Exercise goal:
Instruction for the entries that follow: retype exactly the lines from the line with "You are a computer-use" to the line with "You are a GUI", both included, and omit all others.

The data:
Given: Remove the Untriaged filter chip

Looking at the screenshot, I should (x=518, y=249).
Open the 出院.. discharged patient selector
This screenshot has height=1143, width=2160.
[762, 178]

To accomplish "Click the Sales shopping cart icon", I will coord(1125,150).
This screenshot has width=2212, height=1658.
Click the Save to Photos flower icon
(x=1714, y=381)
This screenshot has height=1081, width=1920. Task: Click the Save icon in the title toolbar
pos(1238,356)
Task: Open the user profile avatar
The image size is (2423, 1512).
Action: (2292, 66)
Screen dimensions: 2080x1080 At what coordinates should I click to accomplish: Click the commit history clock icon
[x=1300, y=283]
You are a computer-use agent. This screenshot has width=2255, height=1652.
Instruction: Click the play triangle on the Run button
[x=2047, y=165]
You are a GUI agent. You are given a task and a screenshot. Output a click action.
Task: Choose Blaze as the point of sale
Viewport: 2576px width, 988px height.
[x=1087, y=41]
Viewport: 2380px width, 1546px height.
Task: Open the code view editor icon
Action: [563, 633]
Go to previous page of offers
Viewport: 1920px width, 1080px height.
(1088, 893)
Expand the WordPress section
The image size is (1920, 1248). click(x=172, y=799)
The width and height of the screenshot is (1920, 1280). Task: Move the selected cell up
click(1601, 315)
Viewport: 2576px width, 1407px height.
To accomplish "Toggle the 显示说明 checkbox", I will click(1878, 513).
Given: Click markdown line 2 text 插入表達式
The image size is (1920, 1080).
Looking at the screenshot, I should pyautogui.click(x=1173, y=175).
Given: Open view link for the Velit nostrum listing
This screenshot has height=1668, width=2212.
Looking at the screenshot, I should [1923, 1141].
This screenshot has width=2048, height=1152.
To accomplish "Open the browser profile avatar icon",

Task solution:
You are a computer-use agent. This screenshot has width=2255, height=1652.
Instruction: Click the play triangle on the Run button
[x=2047, y=165]
You are a GUI agent. You are given a task and a screenshot. Output a click action.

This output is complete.